= Gary Peterson =

American record producer

Gary Peterson is an American record producer. He is probably best known as the creator of Golden Throats. Peterson and partner Pat Sierchio produced four volumes of the series for Rhino Records, which collect bizarre examples of celebrities singing pop music classics.

Peterson began as Rhino's first dedicated editor, researching, proofing and overseeing all the information printed on their audio releases, and is credited for embellishing packages with original recording and release information (and often full discographies) in the burgeoning days of the reissue business. He worked for Rhino Entertainment and the Warner Music Group from 1984 to 2004, and eventually produced a number of reissues and compilations of artists such as Todd Rundgren, Warren Zevon, Little Feat, Fleetwood Mac, Captain Beefheart, Devo, The Spinners, Tower Of Power, Chicago, The Doobie Brothers, Michael McDonald, Carly Simon, Linda Ronstadt, Daryl Hall & John Oates, Edgar Winter, Gary Wright, Lee Michaels, Cactus, Poco, Tommy James & The Shondells, and Sammy Davis Jr.

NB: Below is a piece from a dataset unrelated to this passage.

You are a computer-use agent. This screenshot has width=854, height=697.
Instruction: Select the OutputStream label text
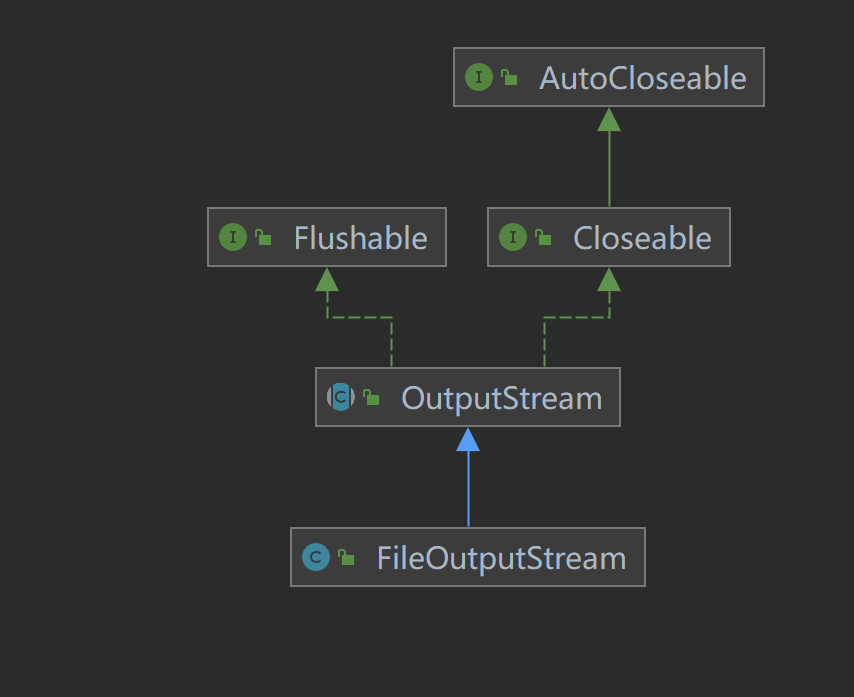tap(501, 398)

Besides Golden Throats, he co-produced other "various artists" collections, such as the Poptopia series which anthologized "power pop" music, and the Supernatural Fairy Tales: The Progressive Rock Era boxed set. Examples of his vault research can be found in Little Feat's Grammy-nominated boxed set Hotcakes & Outtakes, and the reissue of Waiting For Columbus, as well as the expanded reissues of Fleetwood Mac's Rumours and Tusk (which AMG noted as "one of the finest expanded reissues of a classic record yet released.").